Across the province of Ontario, 55,000 education workers are casting ballots to give their bargaining committee a strike mandate. The votes will continue until October 2.
Ontario school board workers served notice to bargain on June 3, the day after the provincial election and the first day they could legally give notice, because frontline workers wanted service guarantees in place for this year. However, the Ford government delayed and wasted 90 days from the beginning of June until the end of August, and has failed to either provide guarantees for the services students need, or provide a living wage that can help retrain and recruit qualified education workers.
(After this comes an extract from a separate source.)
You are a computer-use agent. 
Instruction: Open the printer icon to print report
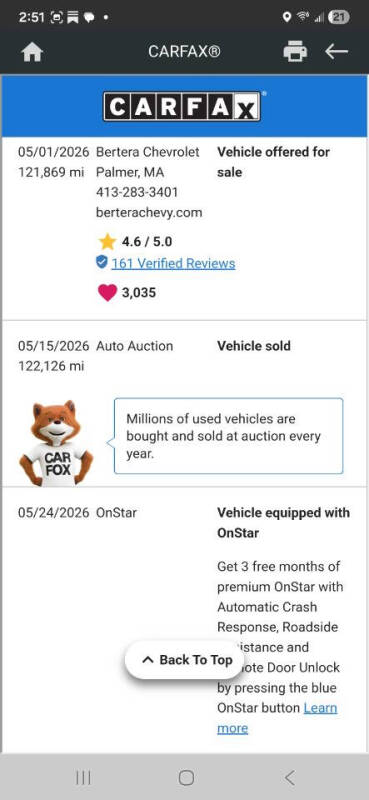(295, 52)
“With education workers having already involuntarily taken an 11 per cent wage cut from 2012 to 2021, and high inflation at 7 per cent now eroding the value of our pay even more, the Ford government offered the lowest-paid education workers an insulting 33 cents to 53 cents per hour – the equivalent of the cost of less than one tank of gas per month,” said Ontario School Board Council of Unions (OSBCU) president Laura Walton.
“Over and over, the Ford government has said no to the needs of students, parents and workers. This vote is our way to say yes when the Ford government keeps saying no.”
Ontario education workers are asking for:
- A raise of $3.25 an hour per year of the collective agreement, enough to make it a bit more likely that education workers, who make an average of $39,000 per year, can support themselves with just one job, instead of two or three.
- A restoration of much needed services for students after years of cuts, including enough educational assistants and early childhood educators so every student gets the type of learning environment they need.
- Protection against future service cuts by guaranteeing minimum staffing levels at each school board.
Education workers will return to the bargaining table on October 6, to continue bargaining for fair wages, protection of minimum staffing levels to ensure students’ needs are met, and for an investment in additional staffing to improve the quality of education.
“Education workers have a good proposal package to settle on the table that’s reasonable, necessary, and affordable. Stephen Lecce and Doug Ford have the power and resources to accept our proposals. They could and should do that today,” added Walton.